The report underscores that Pakistan’s governmental liquidity and external vulnerability risks will persistently loom until there’s clarity on a credible longer-term financing strategy. The general election held on 8 February resulted in a hung parliament, with the vote count concluding on 11 February. None of the parties managed to secure the necessary majority of at least 134 out of the 266 contested seats to form a government.
While negotiations among parties to form a coalition government are underway, prolonged delays in the process could exacerbate political and policy uncertainties, coinciding with Pakistan’s confronting substantial macroeconomic challenges, particularly its frail external and liquidity positions.

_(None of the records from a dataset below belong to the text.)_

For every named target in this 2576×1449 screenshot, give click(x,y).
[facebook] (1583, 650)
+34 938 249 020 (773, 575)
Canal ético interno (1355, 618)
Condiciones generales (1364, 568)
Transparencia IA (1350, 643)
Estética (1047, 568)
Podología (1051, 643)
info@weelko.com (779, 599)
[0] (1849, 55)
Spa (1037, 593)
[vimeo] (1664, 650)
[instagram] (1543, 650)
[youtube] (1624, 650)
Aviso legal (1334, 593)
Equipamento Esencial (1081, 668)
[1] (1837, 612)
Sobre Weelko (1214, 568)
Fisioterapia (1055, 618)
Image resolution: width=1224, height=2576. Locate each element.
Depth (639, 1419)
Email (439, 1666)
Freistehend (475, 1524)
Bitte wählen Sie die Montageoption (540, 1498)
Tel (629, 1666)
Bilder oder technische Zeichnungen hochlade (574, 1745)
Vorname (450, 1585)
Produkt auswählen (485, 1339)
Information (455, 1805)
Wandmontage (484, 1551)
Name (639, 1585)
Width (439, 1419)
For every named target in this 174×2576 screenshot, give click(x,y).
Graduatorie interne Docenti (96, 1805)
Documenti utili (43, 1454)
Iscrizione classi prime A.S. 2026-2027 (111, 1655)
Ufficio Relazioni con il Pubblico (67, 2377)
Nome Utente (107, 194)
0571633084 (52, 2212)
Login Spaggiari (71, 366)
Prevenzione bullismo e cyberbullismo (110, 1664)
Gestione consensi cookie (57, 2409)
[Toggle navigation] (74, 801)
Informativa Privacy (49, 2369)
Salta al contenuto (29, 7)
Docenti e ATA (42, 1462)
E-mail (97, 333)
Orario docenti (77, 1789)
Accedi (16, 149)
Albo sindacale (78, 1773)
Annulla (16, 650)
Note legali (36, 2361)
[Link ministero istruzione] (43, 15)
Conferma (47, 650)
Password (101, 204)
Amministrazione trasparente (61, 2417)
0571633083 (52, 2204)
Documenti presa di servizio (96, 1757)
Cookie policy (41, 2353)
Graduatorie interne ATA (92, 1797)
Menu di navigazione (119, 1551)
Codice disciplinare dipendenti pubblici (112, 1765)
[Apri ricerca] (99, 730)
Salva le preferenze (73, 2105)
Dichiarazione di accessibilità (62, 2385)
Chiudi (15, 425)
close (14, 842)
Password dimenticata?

According to Pakistan’s Election Commission, independent candidates, largely supported by Imran Khan’s Pakistan Tehreek-e-Insaf (PTI) party, secured 101 seats, while the Pakistan Muslim League-Nawaz (PML-N), led by former Prime Minister Nawaz Sharif, secured 75 seats, and the Pakistan Peoples Party (PPP) secured 54 seats. Other smaller parties won the remaining seats.
The inconclusive election results have heightened political tensions amid allegations of vote rigging and tampering by the PTI, resulting in protests across various cities. Additionally, the outcomes have initiated a complex process of parties seeking support from one another to form a coalition government.
Further delays in government formation could escalate policy and political uncertainties, especially at a time when the country grapples with daunting macroeconomic conditions. Pakistan’s foreign exchange reserves stand at a mere $8 billion as of 2 February, sufficient to cover approximately six weeks of imports, significantly below the required amount to meet its external financing needs for the next three to four years.
According to an IMF report from January, Pakistan’s external financing needs amount to about $22 billion in fiscal 2025 (ending June 2025) and approximately $25 billion annually in fiscal 2026 and 2027. Consequently, the country urgently requires a comprehensive longer-term financing plan to address its substantial financing requirements in the coming years, especially after the conclusion of its current IMF program in April 2024.